Work was important in Tuke's Quaker asylum. Work rescued the worker from dangerous liberty. In the asylum, work was deprived of productive value; it was imposed only as a constraint and a moral rule. The need for esteem was also important. At Tuke's Retreat, self-restraint replaces physical constraint. Madness passed from a world of censure to a universe of judgment. A psychology of madness became possible, in which madness was judged only by its acts. Madness exists only as it is seen. The science of mental disease that developed in the asylum was always about observation. It could not be a dialogue until the development of psychoanalysis.

In the section, "Surveillance and Judgment," Foucault describes the emergence of a new authority figure. Until the eighteenth century, the world of the mad contained only madness and the faceless power that confined it. Tuke created a mediating element between reason and madness. The asylum keepers confronted madness with madness and reason alone. The absence of constraint in the nineteenth century asylum was not the liberation of unreason, but evidence that madness had been long since confronted. Madness became childhood, grafted onto the world of reason. The community of the asylum became a family. The family is important in the reorganization of madness; it appeared as the norm in the asylum, a structure in which madness is located. The discourse of unreason was now associated with the family. What had been a conflict of reason with unreason became a revolt against family institutions. Tuke substitutes an artificial family for a real family. In a way, Tuke isolated the bourgeois family, located it in the asylum and separated it from history.

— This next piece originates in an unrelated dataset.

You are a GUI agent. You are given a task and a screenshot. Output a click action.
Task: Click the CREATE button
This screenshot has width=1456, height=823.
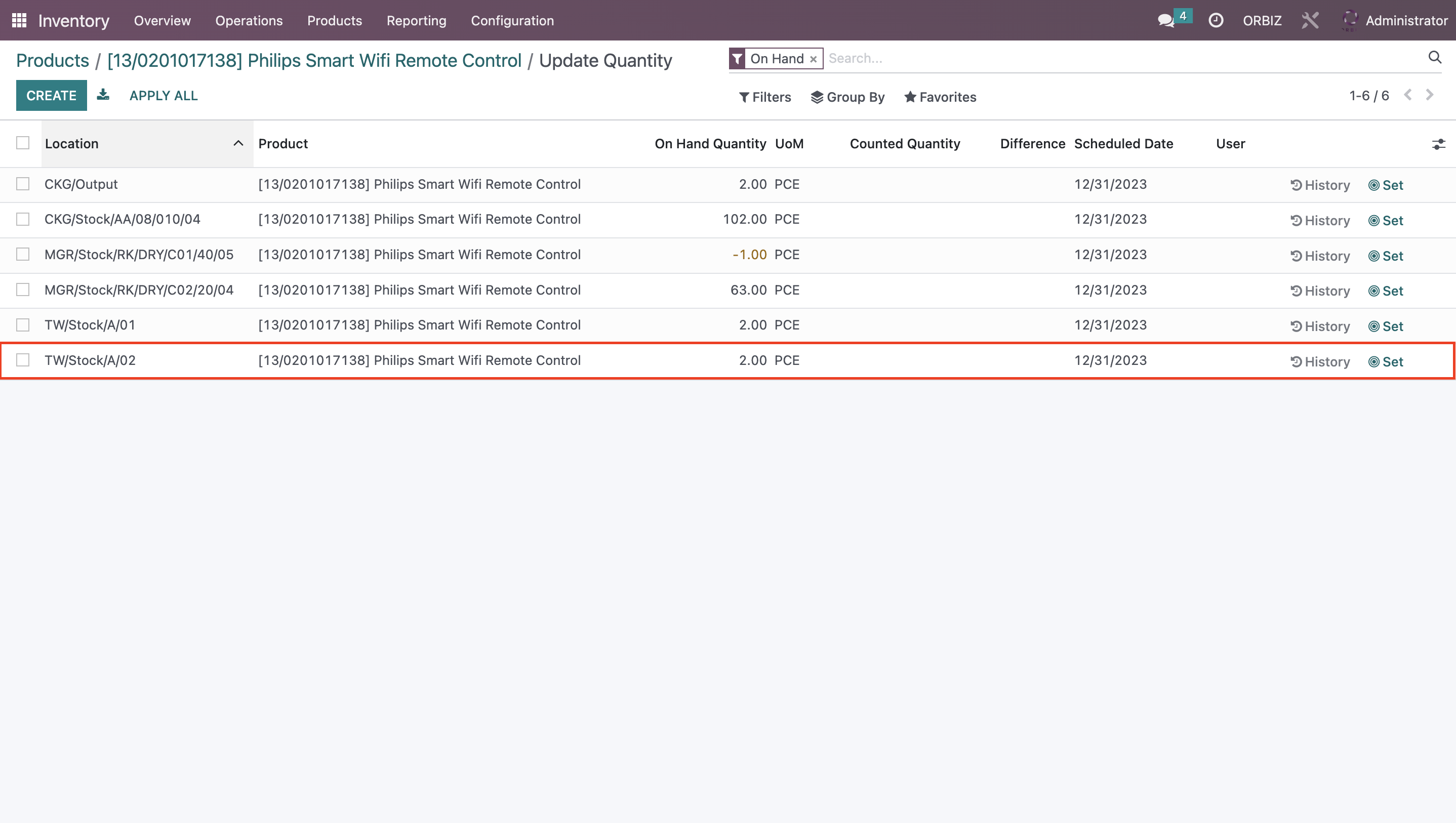click(51, 95)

Pinel did not advocate religious segregation. Rather, religion was a potential cause of madness for him. A neutralized asylum was created, free of dangerous religious passions. Pinel aimed to preserve the positive moral content of religion. The asylum was a place of pure morality without religion. The social values of family and work reigned in the asylum. The asylum under Pinel became an instrument of moral uniformity and social denunciation. Pinel's asylum aimed to create an ethical continuity between the world of madness and the world of reason. This combination allowed bourgeois morality to be imposed as law, and linked madness to social failure.

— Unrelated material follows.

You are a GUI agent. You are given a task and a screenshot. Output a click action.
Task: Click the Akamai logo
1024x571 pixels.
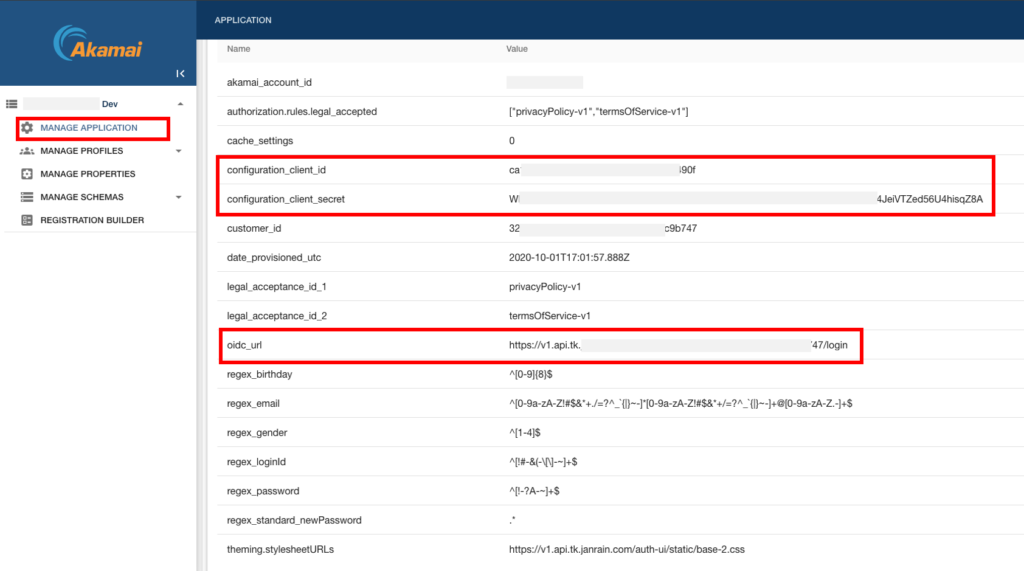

Fifty years later, mental disease became degeneracy. Pinel's asylum was a place where insanity as social deviancy was eliminated. The life of inmates was organized so that moral syntheses could operate, in three ways. First, keeping the madman in silence confines him and shames him before others. The Renaissance dialogue with madness and the eighteenth century dialogue of struggle had ended. Second, Pinel allowed madness to see itself. By causing the mad to recognize their condition, he felt he could cure their madness. After Pinel, madness was seen as an impulse by which the individual ignores moral limits. For the nineteenth century, the model of madness was to believe that you were God; in preceding centuries, to be mad was to deny God's existence. Thirdly, madness was called upon to judge itself and was judged constantly by an invisible tribunal. Pinel converted eighteenth century therapeutic techniques into justice and repression. The madman would recognize himself in a world of judgment; those who resisted this new justice were set apart and confined. The great bourgeois offenses of theft, religious fanaticism and resistance to work were punished even amongst the mad. Now unreason was caught in perpetual judgment. The asylum was a juridical space in which the insane were judged and condemned. The medical personage, which altered the relationship between madness and medical thought, was equally important. Mental disease was made possible by this development. The physician now became a key figure; he was in charge of entry to the asylum. But the physician was more important as a wise man. The medical enterprise was part of a moral project. Tuke and Pinel opened the asylum to medical knowledge. The physician became father, judge, law and family. The presence and words of the doctor were often enough to effect a cure. Various relations were created between the doctor and patient: family-child, transgression-punishment, madness-disorder. But from the nineteenth century onwards, the psychiatrist no longer knew what the nature of his power was.

Psychiatry assumed priority for the first time. Psychiatrists would increasingly confine themselves in positivism the more they felt their practice slipped into moral areas. Positivism imposed itself more on medicine; the doctor became more powerful in the patient's eyes. Structures of objectivity in psychiatry from Pinel to Freud were a reification of magic, achieved through the patient himself. Psychiatric practice was in fact a moral tactic of the late eighteenth century, preserved in the asylum and overlaid with positivism.